**Task brief**: Please restate each entry word for word and leave the pictures out.

**Input material**:

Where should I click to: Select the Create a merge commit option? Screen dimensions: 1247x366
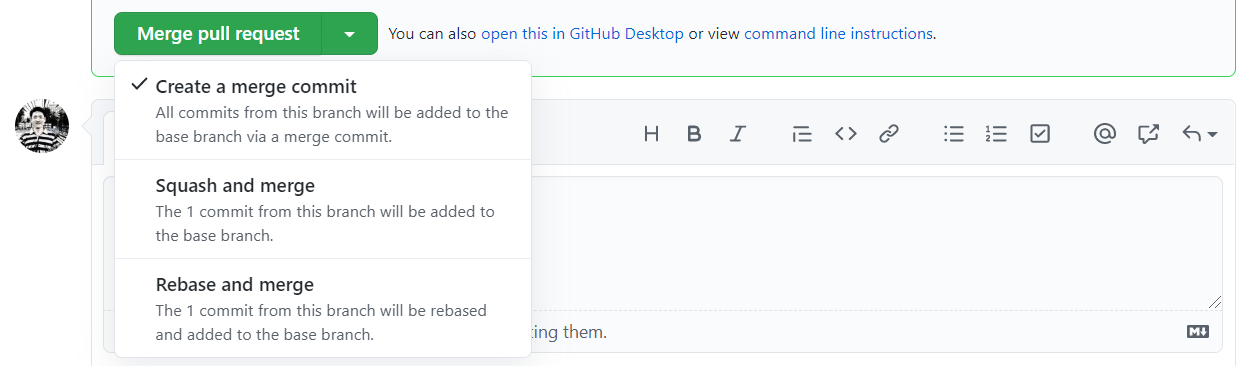[x=323, y=110]
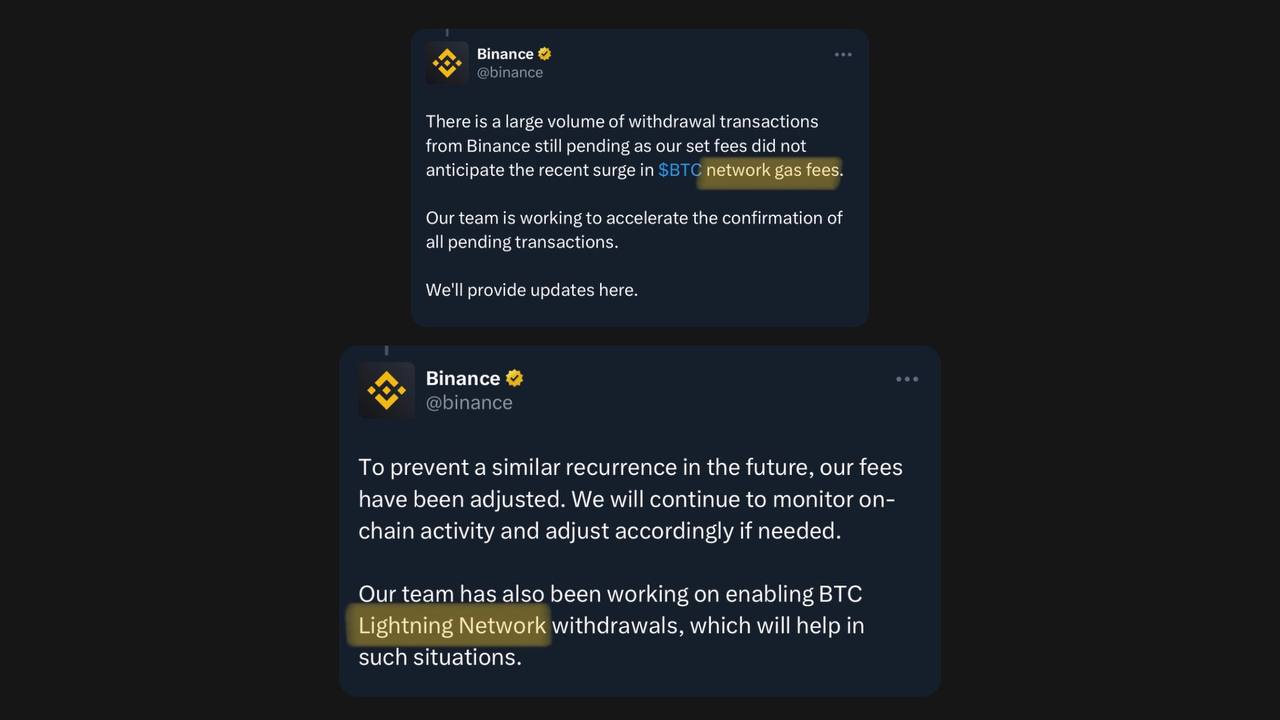
Task: Click Binance display name on the pending withdrawals tweet
Action: 505,54
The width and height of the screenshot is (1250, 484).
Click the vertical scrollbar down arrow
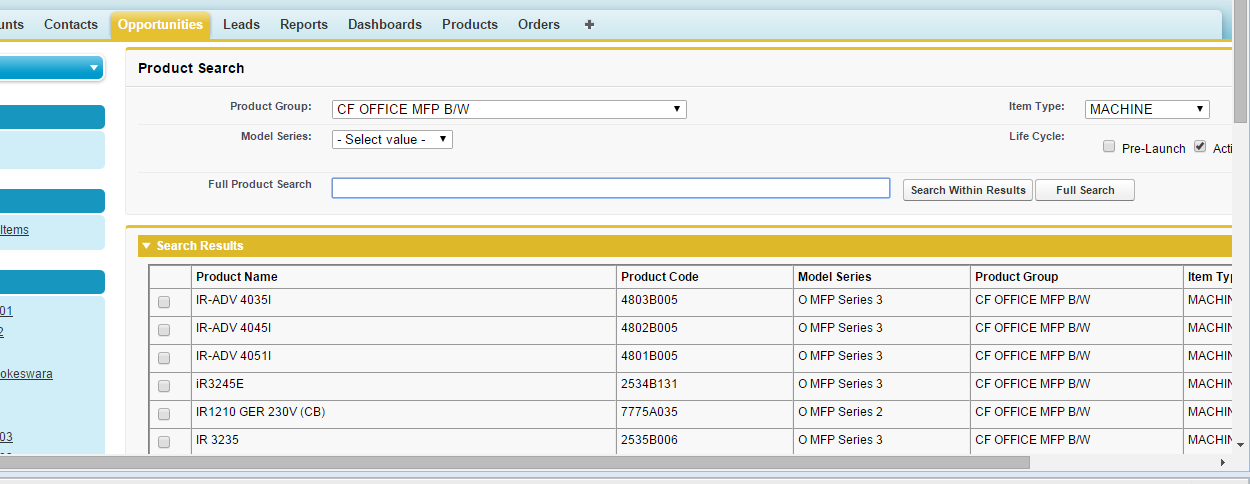pos(1241,444)
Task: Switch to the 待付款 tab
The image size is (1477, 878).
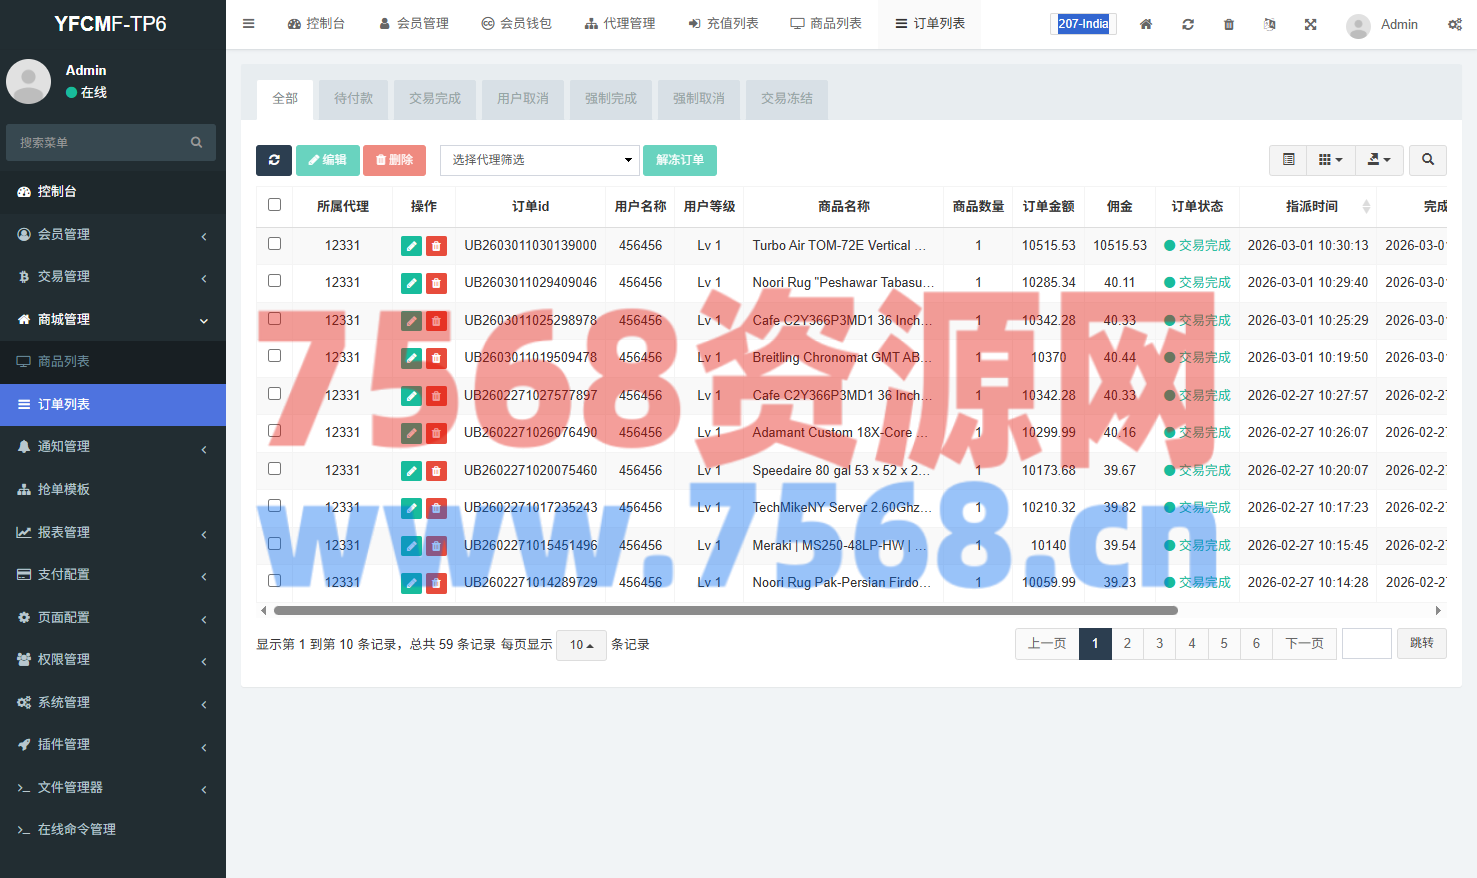Action: pos(353,99)
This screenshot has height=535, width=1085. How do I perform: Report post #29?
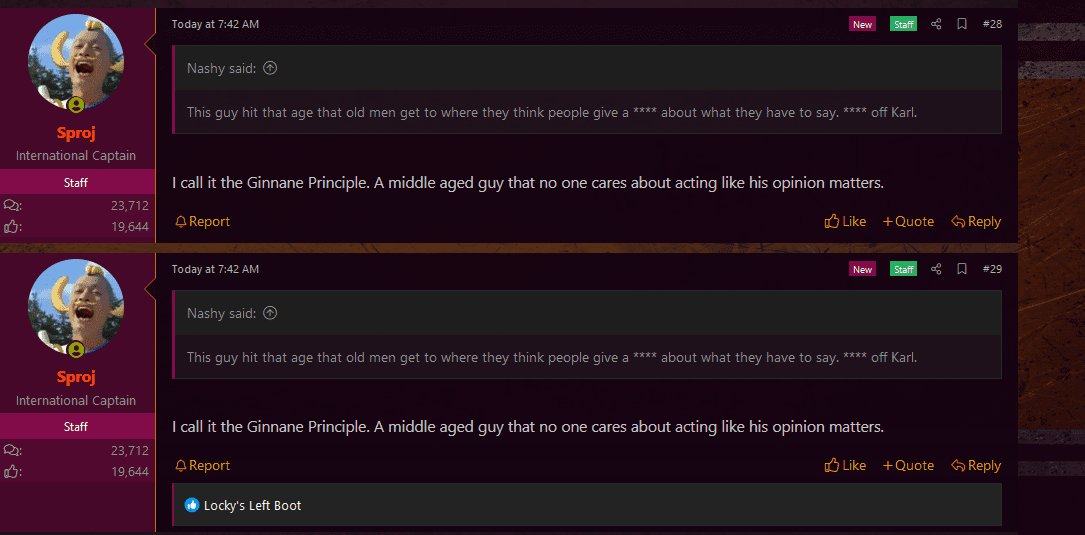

**Problem solution**:
Where should I click to: Select the Create a merge commit option? Screen dimensions: 1247x366
[x=323, y=110]
Task: Click Binance display name on the pending withdrawals tweet
Action: 505,54
The width and height of the screenshot is (1250, 484).
Click the vertical scrollbar down arrow
pos(1241,444)
Task: Switch to the 待付款 tab
The image size is (1477, 878).
Action: pos(353,99)
This screenshot has height=535, width=1085. How do I perform: Report post #29?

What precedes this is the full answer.